═════ Supplied information ═════

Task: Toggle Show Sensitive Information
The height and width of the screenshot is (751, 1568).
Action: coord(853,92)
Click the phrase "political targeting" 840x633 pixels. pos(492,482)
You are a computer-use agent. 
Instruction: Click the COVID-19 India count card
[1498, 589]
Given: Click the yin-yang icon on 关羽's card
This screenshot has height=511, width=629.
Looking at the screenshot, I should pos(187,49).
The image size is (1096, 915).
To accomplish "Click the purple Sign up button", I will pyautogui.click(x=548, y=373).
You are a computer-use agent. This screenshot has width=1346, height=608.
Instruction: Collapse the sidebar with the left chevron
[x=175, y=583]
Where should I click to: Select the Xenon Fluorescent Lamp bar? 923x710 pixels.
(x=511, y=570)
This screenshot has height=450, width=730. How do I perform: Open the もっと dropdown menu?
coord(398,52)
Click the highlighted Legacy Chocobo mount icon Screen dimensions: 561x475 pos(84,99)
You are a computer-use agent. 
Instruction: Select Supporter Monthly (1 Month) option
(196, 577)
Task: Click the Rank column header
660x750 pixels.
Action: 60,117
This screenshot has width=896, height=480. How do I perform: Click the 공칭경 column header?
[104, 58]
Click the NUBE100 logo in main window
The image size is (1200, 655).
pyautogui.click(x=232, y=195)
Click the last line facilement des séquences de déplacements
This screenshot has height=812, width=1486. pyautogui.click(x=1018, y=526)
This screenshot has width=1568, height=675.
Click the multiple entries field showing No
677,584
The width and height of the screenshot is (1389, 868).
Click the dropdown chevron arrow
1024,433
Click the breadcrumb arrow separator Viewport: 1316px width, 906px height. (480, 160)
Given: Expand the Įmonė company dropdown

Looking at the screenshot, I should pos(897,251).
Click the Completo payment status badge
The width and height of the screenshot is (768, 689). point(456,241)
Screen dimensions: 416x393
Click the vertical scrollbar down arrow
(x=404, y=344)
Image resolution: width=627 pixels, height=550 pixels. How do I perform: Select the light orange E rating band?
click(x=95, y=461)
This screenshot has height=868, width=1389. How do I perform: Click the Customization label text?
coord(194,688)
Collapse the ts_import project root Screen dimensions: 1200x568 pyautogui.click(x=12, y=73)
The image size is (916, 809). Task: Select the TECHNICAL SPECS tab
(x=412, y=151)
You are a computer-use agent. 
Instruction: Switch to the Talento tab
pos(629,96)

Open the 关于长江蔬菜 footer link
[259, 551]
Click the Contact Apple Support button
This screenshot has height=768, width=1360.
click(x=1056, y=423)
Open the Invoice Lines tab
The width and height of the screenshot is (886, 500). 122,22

═════

**Task prompt**
Say how many lines above contain "button", and give no words besides the number.

**Task output**
2